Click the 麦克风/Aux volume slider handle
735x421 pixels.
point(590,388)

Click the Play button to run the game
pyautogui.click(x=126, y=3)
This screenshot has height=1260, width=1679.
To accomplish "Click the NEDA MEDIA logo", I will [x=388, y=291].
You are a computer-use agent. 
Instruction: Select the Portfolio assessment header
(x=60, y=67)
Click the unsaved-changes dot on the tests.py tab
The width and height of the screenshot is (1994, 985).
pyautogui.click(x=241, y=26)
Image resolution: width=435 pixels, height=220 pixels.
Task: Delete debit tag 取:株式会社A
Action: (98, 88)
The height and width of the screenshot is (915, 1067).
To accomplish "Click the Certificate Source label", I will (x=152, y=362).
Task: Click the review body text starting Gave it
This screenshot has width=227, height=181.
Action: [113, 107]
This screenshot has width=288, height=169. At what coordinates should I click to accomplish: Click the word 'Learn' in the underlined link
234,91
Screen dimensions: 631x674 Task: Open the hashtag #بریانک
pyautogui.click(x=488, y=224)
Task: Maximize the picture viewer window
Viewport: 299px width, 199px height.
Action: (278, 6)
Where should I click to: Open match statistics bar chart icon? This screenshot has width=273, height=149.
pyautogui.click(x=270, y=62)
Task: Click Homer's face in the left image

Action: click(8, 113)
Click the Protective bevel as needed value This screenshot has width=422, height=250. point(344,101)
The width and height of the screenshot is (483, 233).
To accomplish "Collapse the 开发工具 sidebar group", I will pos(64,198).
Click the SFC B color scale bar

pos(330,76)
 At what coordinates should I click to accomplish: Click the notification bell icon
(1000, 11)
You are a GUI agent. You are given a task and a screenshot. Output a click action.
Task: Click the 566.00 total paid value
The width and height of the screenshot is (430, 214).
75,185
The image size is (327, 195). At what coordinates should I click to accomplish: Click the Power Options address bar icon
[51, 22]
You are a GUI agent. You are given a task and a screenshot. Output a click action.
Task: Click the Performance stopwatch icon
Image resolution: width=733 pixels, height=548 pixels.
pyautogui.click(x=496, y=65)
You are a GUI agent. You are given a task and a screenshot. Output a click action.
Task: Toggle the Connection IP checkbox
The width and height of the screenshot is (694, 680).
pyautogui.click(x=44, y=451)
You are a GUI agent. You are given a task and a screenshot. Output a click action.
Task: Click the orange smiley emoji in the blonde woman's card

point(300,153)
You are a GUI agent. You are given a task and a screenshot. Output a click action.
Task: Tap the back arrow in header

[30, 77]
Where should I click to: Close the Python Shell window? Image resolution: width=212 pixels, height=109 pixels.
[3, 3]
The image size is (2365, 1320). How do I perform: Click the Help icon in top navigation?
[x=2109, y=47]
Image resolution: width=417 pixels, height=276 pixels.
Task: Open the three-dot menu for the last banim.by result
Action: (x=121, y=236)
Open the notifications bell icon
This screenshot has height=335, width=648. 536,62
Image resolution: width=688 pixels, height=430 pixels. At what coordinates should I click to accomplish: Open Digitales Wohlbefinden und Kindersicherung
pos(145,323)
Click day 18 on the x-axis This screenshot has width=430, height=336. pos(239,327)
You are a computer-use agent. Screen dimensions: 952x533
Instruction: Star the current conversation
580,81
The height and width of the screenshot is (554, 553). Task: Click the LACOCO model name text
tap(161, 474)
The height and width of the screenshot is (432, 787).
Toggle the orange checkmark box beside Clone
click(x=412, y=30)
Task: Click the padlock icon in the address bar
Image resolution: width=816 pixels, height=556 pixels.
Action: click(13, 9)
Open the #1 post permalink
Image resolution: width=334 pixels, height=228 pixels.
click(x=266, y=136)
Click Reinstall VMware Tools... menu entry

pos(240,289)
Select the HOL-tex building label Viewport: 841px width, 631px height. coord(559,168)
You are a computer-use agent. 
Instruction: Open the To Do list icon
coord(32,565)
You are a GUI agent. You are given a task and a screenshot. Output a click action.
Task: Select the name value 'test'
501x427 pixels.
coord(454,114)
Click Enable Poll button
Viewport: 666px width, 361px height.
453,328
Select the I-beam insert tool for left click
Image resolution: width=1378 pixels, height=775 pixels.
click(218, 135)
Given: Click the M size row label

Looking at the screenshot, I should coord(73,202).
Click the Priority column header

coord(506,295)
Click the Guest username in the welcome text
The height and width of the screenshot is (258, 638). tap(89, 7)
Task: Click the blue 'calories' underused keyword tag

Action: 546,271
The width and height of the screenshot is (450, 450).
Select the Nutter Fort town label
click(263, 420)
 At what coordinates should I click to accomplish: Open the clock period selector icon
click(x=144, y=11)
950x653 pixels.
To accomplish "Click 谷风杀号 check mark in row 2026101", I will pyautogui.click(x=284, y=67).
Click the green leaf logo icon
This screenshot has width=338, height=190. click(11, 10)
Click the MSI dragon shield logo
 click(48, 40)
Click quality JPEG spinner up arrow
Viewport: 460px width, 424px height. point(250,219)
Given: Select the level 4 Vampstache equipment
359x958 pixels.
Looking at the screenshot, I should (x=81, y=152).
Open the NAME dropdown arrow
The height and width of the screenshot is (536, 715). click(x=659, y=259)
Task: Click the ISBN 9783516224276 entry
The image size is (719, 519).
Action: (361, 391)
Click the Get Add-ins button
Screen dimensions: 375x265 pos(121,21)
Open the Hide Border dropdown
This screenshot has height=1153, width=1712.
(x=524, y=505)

#####

• Work required: Gather every line of the records above that contains the string "value", and copy each one in full. Matches are case-sensitive.

• Finished task:
Click the Protective bevel as needed value This screenshot has width=422, height=250. point(344,101)
Task: Click the 566.00 total paid value
Task: Select the name value 'test'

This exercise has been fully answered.